* _Activity_: Lines with "reply": pull these out of the listing below.

* _The data_:
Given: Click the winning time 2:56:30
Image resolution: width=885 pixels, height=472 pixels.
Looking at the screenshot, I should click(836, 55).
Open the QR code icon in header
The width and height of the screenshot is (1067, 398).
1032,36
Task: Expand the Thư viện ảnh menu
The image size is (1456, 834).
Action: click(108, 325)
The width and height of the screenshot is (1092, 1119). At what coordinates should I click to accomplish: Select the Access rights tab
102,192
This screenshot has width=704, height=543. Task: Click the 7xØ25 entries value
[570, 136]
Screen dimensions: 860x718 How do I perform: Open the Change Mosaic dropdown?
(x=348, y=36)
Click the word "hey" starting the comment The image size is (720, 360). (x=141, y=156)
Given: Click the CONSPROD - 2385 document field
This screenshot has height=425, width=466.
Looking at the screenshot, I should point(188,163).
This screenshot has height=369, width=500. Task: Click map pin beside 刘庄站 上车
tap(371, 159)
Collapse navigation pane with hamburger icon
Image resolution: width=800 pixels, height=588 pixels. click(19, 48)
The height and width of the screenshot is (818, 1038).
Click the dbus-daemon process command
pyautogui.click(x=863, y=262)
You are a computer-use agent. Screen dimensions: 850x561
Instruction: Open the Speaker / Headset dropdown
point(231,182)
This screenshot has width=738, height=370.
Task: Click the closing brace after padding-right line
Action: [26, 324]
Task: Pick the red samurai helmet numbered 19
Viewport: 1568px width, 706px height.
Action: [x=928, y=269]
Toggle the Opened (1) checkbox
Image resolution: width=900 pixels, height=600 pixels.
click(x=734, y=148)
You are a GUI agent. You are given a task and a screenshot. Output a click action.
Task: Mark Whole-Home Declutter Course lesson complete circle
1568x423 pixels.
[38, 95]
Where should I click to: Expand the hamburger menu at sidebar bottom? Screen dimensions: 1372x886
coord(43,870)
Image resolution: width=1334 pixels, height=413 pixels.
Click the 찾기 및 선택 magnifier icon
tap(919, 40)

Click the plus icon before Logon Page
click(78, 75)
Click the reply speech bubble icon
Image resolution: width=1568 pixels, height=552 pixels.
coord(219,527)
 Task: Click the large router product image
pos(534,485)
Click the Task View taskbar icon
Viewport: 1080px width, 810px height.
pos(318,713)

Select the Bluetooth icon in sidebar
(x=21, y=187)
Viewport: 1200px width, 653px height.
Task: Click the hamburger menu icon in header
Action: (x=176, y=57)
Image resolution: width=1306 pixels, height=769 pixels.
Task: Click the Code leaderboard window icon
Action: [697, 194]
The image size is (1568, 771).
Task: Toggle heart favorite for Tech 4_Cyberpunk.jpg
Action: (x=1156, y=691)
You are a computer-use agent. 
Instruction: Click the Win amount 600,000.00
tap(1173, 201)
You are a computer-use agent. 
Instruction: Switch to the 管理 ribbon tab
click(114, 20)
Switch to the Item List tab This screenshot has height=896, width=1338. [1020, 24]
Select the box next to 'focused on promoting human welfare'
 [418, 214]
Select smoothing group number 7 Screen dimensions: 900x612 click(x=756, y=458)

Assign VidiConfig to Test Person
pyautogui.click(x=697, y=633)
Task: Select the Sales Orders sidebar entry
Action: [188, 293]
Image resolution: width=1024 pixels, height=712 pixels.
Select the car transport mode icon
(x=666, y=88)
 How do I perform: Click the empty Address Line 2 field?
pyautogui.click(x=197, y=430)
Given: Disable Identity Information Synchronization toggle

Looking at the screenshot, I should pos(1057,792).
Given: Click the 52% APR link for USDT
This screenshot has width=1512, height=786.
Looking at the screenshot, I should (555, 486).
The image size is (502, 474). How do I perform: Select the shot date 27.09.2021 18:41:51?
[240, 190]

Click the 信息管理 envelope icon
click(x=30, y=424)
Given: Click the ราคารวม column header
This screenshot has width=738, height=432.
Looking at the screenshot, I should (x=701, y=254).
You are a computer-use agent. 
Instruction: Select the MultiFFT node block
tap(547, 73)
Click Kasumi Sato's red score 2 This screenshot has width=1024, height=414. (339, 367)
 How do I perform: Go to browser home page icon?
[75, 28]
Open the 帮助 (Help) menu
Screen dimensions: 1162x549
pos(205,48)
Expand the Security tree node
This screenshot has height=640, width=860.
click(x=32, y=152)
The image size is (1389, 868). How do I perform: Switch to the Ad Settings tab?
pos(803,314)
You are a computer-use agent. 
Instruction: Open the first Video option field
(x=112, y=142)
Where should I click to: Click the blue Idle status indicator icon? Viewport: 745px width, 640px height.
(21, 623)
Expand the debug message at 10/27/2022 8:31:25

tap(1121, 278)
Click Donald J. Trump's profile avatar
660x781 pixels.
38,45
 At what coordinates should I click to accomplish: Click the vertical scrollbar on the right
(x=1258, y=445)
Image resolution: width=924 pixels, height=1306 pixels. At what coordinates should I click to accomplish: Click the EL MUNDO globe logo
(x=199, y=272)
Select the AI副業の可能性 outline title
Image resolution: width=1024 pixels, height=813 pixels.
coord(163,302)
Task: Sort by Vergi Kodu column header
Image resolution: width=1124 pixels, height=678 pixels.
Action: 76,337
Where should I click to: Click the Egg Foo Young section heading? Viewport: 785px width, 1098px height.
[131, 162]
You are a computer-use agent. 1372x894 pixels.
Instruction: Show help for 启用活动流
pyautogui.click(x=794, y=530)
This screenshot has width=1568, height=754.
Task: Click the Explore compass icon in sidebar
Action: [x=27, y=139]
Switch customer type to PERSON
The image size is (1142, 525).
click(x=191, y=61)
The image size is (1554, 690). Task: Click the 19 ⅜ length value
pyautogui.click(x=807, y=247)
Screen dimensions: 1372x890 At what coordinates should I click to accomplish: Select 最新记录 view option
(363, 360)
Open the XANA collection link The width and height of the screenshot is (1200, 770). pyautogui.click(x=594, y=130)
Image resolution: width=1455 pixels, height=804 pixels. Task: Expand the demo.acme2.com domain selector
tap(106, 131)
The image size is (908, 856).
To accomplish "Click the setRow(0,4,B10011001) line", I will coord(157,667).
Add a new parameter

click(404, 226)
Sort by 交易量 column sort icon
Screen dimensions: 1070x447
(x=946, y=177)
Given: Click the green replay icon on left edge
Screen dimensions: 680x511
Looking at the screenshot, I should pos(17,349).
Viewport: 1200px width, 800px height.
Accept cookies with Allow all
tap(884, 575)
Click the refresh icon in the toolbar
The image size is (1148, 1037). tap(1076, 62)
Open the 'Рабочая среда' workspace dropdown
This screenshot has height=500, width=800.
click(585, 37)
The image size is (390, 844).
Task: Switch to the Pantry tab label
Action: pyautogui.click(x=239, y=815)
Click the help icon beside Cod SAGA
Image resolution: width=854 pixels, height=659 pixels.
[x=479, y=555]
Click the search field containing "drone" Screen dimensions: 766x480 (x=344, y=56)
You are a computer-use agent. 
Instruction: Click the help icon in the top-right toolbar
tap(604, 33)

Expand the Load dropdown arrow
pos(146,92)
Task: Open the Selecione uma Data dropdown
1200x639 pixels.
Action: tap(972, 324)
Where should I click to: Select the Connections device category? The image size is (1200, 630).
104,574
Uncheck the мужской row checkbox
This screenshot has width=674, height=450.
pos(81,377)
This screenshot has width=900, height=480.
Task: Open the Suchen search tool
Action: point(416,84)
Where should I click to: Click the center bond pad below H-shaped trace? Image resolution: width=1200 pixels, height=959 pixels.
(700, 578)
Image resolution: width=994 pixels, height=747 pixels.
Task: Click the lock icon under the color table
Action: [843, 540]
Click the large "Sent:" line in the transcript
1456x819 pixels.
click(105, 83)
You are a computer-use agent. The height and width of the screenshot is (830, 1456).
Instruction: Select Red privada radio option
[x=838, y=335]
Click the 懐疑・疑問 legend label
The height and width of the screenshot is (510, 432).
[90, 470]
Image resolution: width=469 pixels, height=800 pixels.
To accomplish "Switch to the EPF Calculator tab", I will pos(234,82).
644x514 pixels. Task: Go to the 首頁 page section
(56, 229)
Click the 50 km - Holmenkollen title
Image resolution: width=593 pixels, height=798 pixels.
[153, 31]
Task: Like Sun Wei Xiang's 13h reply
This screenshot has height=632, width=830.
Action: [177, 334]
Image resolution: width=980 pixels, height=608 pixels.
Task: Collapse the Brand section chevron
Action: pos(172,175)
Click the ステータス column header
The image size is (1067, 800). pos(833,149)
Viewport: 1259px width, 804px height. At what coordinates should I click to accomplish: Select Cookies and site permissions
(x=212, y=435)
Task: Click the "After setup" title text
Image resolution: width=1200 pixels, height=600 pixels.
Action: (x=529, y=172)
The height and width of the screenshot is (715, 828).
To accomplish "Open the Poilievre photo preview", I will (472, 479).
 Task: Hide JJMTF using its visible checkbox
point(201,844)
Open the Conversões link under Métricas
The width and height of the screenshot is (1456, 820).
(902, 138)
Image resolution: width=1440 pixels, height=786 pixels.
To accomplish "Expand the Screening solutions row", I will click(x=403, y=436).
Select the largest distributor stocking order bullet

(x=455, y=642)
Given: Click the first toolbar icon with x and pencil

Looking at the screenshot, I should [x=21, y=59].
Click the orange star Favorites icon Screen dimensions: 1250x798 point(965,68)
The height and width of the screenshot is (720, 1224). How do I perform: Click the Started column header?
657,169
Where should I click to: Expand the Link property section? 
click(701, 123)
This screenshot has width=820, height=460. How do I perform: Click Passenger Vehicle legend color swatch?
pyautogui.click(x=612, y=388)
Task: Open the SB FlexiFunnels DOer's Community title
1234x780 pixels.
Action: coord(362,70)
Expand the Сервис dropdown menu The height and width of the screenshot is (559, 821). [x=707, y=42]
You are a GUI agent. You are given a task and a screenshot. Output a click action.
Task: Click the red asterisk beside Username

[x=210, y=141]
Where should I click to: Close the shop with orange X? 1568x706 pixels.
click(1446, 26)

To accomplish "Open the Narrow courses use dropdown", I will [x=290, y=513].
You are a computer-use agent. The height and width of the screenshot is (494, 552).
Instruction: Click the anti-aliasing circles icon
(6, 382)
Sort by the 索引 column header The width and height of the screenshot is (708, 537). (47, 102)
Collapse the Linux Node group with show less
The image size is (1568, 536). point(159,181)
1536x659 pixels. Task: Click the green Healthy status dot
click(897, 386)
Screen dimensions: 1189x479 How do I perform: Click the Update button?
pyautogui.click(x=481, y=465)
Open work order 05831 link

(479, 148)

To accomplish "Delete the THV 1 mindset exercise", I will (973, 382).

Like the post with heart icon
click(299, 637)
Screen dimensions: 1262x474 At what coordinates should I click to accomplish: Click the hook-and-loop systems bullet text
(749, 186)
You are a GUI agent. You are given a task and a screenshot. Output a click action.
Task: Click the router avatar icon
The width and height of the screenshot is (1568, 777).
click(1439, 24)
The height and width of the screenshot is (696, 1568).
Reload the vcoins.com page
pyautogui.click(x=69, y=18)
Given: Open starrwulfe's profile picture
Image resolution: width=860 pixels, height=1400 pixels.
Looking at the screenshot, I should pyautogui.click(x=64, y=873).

* _Result of this exercise_:
Click the reply speech bubble icon
Task: Like Sun Wei Xiang's 13h reply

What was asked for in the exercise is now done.